写真投稿者の1人は、9月中に1回目の接種を受けるべきとの意味なのではないかと推測した。ワクチンの予約が段々と難しくなって10月には接種できる医療機関が減り、自治体によっては早く終了するところが出てきそうだとも指摘した。
個別接種で多く使われているファイザー社製ワクチンが、もうすぐ打てなくなるというのは、本当なのだろうか。
通知文について、大阪市保健所の感染症対策課は9月21日、J-CASTニュースの取材に次のように説明した。
「10月の最終週までワクチン供給がありますが、11月以降の配送について、国から供給見込みが通知されていません。各医療機関が安定供給だと思い込んで、どんどん接種の予約を入れると困ることになります。医療機関に迷惑がかからないようにと、通知文を出しました」
厚労省「もう少し確保されており、足りなければ自治体に配送できる」
10月最終週配送のワクチンは、12月末が使用期限のため、3週間前の12月上旬に1回目を済ませれば間に合う計算にはなる。しかし、医療機関によっては、10月最終週に1回目を打たないと間に合わないケースも出て来るかもしれないとした。
これは、国の供給体制に関わることから、大阪市だけのことではなく、全国の各自治体も同じ状況ではないかとしている。
コロナワクチンには他に、モデルナ製とアストラゼネカ製がある。
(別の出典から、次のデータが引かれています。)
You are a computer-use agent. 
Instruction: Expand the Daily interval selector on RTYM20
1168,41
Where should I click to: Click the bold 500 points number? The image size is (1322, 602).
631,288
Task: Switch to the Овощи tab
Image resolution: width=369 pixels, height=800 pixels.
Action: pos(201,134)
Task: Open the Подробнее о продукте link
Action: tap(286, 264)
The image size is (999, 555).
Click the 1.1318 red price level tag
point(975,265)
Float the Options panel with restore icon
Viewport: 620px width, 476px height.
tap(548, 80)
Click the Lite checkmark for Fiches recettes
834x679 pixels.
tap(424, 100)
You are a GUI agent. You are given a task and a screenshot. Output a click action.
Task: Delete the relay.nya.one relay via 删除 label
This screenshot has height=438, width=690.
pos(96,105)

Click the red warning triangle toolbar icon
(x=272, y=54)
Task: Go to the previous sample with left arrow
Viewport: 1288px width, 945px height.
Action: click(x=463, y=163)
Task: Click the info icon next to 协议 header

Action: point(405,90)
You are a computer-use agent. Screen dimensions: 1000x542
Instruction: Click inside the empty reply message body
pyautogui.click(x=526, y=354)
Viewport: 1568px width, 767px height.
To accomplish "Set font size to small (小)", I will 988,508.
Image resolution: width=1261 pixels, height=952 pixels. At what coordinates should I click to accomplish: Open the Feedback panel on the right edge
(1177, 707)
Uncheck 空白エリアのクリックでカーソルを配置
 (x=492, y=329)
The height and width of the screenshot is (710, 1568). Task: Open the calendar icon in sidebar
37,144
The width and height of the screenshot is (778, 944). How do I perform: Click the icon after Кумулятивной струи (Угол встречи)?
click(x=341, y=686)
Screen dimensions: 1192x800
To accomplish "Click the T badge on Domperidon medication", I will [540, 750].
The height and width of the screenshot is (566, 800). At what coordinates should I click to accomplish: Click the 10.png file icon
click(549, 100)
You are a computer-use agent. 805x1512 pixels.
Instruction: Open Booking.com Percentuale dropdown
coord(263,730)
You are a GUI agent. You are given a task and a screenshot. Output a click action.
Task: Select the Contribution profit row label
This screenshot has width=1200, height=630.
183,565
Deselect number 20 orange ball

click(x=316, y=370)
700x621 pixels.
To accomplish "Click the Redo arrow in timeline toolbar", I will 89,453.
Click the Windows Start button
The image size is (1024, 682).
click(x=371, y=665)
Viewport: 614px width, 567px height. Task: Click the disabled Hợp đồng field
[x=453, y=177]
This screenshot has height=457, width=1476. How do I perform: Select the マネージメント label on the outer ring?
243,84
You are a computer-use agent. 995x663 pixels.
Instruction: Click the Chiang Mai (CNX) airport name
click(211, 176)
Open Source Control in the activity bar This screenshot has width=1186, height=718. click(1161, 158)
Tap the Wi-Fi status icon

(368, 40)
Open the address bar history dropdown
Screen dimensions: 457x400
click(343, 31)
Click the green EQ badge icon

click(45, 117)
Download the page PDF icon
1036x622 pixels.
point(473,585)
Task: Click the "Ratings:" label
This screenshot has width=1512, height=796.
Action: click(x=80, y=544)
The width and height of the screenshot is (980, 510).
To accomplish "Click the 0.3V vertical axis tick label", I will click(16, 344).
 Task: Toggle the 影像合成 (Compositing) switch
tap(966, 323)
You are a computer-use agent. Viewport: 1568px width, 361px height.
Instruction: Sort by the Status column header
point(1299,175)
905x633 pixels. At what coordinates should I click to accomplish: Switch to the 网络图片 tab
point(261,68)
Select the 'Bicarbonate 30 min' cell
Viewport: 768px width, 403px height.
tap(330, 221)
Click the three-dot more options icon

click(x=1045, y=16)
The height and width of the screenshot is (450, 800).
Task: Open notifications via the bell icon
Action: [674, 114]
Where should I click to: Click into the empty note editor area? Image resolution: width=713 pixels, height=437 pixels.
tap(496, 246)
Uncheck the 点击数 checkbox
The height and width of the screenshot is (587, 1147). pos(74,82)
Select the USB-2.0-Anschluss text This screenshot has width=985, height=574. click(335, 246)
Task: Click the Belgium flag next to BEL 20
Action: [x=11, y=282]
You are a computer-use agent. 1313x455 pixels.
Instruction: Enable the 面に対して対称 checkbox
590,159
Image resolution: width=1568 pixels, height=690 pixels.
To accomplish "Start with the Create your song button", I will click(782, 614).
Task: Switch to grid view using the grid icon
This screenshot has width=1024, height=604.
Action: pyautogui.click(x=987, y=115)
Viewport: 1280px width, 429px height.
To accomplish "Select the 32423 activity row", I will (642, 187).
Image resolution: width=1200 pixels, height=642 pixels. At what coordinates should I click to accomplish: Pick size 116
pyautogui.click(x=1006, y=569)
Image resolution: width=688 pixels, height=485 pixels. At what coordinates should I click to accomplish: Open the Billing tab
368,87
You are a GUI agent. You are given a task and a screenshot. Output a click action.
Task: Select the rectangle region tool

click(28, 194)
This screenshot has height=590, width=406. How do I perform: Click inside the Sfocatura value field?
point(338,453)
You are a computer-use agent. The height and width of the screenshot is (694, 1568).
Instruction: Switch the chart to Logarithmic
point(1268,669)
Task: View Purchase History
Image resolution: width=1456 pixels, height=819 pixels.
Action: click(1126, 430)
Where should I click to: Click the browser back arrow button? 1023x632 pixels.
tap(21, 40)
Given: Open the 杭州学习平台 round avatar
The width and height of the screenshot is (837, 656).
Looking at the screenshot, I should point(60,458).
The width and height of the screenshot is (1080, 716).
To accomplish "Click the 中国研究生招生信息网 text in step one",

大阪市の場合、ともに集団接種を11月まで行っており、モデルナについては、すでに満員だという。アストラゼネカは、予約が空いているが、12月以降は見通しが立っていない状況だ。
市の保健所では、「ワクチンを受けたいのであれば、なるべく早く接種の予約をしてほしい」と呼びかけている。
厚労省の予防接種室は9月21日、取材に対し、ファイザー製ワクチンの供給について次のように説明した。
「これまで10月4日の週までの供給を発表していますが、これから10月までに2000万回分が輸入される予定です。打ち止めではなく、もう少し確保されており、足りないようであれば、各自治体に配送することができます。高齢者の接種は9割ほどで、ワクチンを打たない人もいるため、12歳以上の人口の100%にはなりませんが、9割近くは供給できる見通しです」
大阪市が医療機関に供給終了を通知したことについては、こんな見方を示した。
「厚労省としては、1か月ぐらい前に供給見通しを示しており、今回までの分は8月後半に示しました。自治体の方で、今後の供給が見通せないためお知らせしたのだと思います。ワクチンが足りないというのは地域の実情もあり、地域間で融通するなどして使い切ってほしいと思っています」
国は、早ければ年内にも3回目の接種を実施したいとしている。そのときに1、2回目の接種ができる可能性については、「こうした接種が混ざるとオペレーションが大変になります。ですから、早めに打っていただきたいと思っています」と話している。